▶ _What the task asks_
For the data below, say how many lines contain "Choose". Only the number should be given.

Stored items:
= = = = =

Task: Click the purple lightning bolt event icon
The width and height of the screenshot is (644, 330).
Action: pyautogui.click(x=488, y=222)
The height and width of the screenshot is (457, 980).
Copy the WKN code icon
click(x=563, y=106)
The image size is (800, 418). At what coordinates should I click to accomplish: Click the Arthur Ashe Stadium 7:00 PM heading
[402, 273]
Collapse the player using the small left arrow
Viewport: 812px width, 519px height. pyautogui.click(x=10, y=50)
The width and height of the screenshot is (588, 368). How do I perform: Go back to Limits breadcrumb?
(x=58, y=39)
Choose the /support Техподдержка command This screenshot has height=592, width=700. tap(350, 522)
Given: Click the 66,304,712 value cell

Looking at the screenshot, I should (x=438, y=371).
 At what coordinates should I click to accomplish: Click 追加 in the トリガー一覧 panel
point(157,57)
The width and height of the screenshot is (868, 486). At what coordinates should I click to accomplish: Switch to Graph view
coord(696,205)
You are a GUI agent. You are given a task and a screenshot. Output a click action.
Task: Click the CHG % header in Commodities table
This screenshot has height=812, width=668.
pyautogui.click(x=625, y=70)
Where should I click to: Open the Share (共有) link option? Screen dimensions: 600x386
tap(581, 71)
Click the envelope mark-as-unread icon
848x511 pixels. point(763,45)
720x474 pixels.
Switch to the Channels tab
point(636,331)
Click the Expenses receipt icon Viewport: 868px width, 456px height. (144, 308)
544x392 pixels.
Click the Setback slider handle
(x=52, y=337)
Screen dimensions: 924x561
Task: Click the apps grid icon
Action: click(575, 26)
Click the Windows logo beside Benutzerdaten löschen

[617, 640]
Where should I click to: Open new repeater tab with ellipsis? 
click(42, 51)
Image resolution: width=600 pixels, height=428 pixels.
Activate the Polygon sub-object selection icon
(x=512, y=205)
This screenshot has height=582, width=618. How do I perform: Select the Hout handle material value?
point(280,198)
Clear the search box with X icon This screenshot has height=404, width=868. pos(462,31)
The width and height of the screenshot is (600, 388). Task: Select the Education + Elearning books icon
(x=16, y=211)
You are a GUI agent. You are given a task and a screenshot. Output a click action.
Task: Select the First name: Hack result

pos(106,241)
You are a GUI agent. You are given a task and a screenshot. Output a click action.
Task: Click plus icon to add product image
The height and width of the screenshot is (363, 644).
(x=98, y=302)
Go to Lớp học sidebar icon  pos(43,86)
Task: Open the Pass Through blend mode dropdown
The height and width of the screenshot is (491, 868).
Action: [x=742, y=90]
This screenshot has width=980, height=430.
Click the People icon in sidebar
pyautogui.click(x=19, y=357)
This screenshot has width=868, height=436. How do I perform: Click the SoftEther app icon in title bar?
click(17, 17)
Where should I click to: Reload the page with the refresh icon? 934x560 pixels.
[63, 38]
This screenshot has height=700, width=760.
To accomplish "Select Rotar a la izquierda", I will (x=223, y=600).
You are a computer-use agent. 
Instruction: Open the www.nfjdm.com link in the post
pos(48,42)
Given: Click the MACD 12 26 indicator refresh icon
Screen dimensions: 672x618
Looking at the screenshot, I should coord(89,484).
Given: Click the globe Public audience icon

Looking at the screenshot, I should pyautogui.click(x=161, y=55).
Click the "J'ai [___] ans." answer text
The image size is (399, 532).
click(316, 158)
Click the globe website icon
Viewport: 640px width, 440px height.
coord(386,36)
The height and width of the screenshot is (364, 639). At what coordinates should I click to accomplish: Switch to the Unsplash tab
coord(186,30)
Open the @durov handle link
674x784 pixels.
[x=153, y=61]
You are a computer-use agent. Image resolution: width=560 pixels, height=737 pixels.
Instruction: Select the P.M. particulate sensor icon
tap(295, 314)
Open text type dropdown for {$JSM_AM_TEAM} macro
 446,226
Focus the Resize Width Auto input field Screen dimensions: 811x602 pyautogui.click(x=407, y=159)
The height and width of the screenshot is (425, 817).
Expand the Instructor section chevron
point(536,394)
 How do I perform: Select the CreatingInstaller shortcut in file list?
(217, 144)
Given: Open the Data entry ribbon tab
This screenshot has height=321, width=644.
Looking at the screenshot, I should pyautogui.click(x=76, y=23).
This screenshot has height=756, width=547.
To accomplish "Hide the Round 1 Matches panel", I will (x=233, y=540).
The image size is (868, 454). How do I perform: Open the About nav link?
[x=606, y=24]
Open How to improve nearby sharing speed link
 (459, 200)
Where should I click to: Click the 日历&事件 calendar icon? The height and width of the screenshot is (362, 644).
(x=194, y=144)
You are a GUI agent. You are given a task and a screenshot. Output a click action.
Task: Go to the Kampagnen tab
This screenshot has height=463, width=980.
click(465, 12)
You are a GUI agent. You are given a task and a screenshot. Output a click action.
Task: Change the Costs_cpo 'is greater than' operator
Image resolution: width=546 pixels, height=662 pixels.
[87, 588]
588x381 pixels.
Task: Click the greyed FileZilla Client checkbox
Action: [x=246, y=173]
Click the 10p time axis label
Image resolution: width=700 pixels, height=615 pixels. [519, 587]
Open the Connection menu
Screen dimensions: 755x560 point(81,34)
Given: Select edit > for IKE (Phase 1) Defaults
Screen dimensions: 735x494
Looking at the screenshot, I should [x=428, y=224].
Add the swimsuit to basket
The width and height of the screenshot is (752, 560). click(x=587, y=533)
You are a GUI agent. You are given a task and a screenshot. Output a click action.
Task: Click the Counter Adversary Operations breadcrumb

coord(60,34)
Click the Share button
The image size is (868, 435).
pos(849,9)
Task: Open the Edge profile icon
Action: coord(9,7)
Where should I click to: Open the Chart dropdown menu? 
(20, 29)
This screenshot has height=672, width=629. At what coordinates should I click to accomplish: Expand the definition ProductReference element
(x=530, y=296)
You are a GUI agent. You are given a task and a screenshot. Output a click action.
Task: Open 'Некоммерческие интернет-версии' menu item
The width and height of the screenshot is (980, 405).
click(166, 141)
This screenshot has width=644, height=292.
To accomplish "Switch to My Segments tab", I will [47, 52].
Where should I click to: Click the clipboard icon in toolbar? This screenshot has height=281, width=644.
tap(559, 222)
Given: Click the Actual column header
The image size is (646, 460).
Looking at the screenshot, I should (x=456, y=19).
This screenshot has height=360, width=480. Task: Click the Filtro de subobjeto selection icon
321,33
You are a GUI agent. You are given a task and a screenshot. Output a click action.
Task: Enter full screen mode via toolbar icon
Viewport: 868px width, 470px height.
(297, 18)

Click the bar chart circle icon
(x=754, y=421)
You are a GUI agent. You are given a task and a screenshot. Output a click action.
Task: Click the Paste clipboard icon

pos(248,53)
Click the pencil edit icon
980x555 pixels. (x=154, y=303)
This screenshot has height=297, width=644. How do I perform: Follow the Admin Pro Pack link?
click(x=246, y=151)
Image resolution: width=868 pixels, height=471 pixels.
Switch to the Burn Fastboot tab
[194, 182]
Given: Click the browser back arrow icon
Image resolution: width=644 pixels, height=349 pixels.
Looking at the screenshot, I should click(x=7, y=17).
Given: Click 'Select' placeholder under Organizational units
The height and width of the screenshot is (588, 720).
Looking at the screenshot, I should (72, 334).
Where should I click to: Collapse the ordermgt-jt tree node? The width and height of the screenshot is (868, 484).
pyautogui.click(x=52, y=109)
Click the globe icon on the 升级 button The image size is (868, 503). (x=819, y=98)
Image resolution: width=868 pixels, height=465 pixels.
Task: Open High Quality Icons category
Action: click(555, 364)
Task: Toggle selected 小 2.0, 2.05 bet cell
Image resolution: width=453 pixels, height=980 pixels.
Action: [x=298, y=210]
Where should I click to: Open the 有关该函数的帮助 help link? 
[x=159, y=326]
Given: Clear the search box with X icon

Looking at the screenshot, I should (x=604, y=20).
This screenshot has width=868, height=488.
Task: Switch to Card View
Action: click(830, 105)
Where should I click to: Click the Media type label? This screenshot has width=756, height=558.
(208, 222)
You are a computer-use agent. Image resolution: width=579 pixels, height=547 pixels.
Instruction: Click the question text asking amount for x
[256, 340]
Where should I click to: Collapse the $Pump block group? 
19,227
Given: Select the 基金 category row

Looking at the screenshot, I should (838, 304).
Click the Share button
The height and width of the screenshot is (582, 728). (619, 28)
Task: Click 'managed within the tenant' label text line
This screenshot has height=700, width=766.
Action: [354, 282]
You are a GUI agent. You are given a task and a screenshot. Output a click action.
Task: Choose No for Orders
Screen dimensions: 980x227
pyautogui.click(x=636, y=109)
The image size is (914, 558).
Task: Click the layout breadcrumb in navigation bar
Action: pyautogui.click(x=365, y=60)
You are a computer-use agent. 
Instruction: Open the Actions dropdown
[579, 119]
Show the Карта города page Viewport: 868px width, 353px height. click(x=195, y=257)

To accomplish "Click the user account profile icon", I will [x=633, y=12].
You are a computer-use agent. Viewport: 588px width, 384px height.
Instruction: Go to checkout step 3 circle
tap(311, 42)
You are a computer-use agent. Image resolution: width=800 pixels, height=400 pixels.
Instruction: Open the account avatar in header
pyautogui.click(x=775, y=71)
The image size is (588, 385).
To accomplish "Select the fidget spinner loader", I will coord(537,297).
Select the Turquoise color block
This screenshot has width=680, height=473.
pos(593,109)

= = = = =

▶ _Finished exercise_
2